Your goal:
The required output is the lines from the one with "Open settings gear for Portfolio page" through the end of the data, repeated verbatim, with no pictures included.

_____

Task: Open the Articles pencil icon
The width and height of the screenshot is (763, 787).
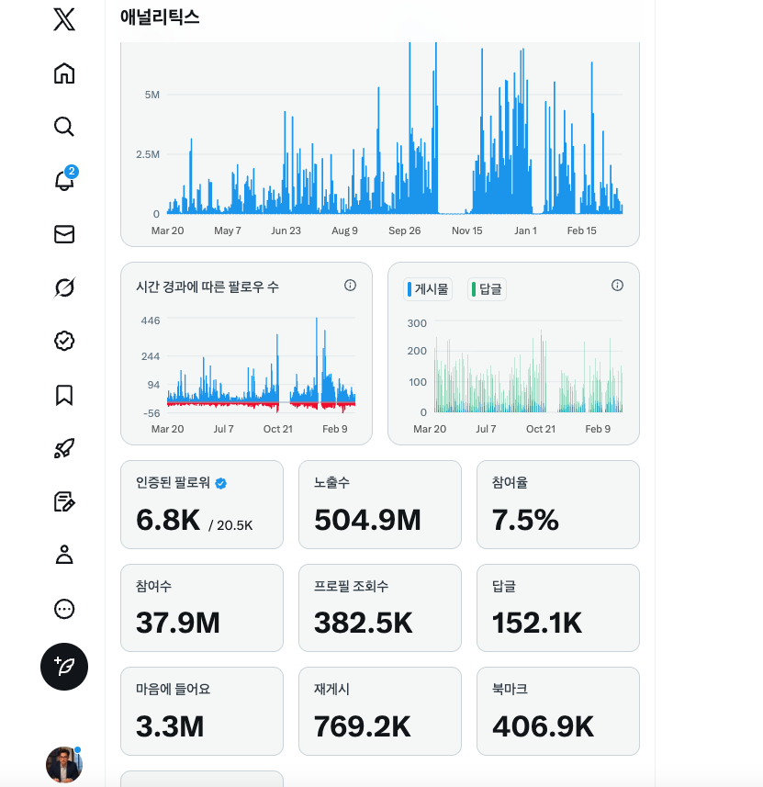Action: [63, 501]
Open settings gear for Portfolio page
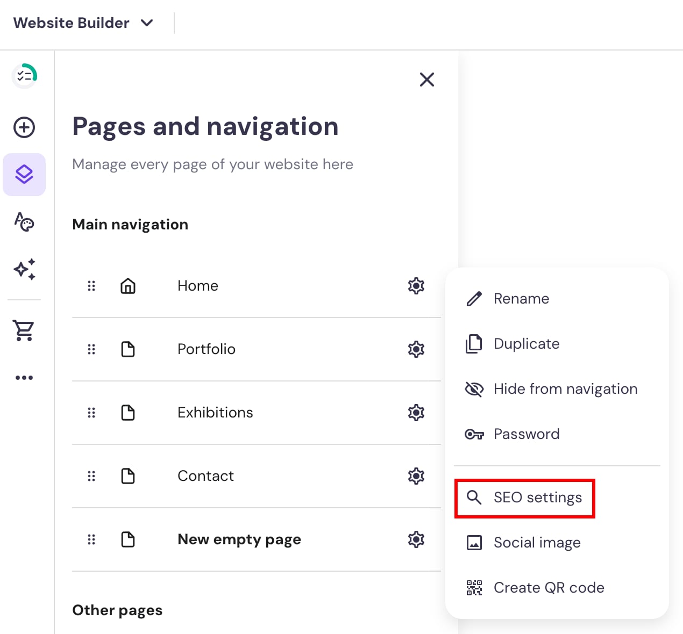Screen dimensions: 683x634 click(x=416, y=349)
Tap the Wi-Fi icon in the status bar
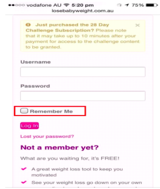This screenshot has width=160, height=189. pyautogui.click(x=67, y=5)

_____

Written solution:
Open settings gear for Portfolio page
Screen dimensions: 683x634 click(x=416, y=349)
Tap the Wi-Fi icon in the status bar
This screenshot has width=160, height=189. pyautogui.click(x=67, y=5)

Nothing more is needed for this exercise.